TASK DESCRIPTION - Would you please set down the data again exactly as given, excluding the pictures?

[Stored records]
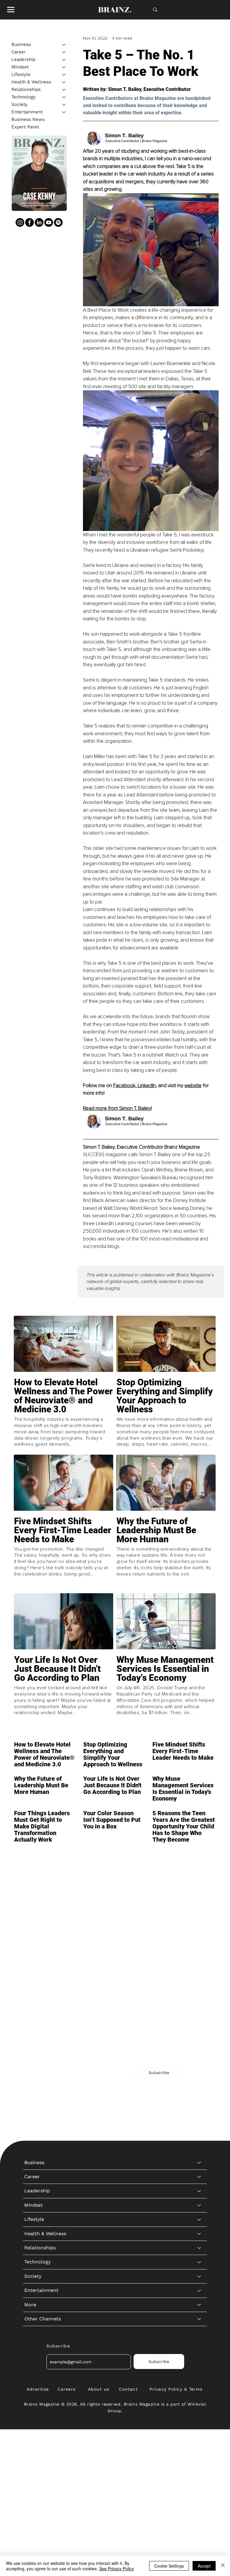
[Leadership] (64, 59)
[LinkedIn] (39, 222)
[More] (199, 2016)
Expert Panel (25, 127)
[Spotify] (58, 222)
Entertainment (27, 112)
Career (18, 52)
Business (21, 44)
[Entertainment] (64, 112)
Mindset (20, 67)
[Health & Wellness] (64, 82)
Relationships (26, 89)
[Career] (64, 52)
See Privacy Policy (116, 2569)
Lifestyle (21, 74)
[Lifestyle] (64, 74)
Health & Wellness (31, 82)
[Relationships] (64, 89)
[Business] (64, 44)
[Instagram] (20, 222)
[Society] (64, 104)
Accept (204, 2566)
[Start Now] (63, 1415)
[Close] (222, 2565)
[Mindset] (64, 67)
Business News (28, 119)
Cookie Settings (169, 2566)
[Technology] (64, 97)
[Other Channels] (199, 2030)
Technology (23, 97)
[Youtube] (48, 222)
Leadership (23, 59)
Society (19, 104)
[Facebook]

THE COMPLETED TASK -
[Leadership] (64, 59)
[LinkedIn] (39, 222)
[More] (199, 2016)
Expert Panel (25, 127)
[Spotify] (58, 222)
Entertainment (27, 112)
Career (18, 52)
Business (21, 44)
[Entertainment] (64, 112)
Mindset (20, 67)
[Health & Wellness] (64, 82)
Relationships (26, 89)
[Career] (64, 52)
See Privacy Policy (116, 2569)
Lifestyle (21, 74)
[Lifestyle] (64, 74)
Health & Wellness (31, 82)
[Relationships] (64, 89)
[Business] (64, 44)
[Instagram] (20, 222)
[Society] (64, 104)
Accept (204, 2566)
[Start Now] (63, 1415)
[Close] (222, 2565)
[Mindset] (64, 67)
Business News (28, 119)
Cookie Settings (169, 2566)
[Technology] (64, 97)
[Other Channels] (199, 2030)
Technology (23, 97)
[Youtube] (48, 222)
Leadership (23, 59)
Society (19, 104)
[Facebook]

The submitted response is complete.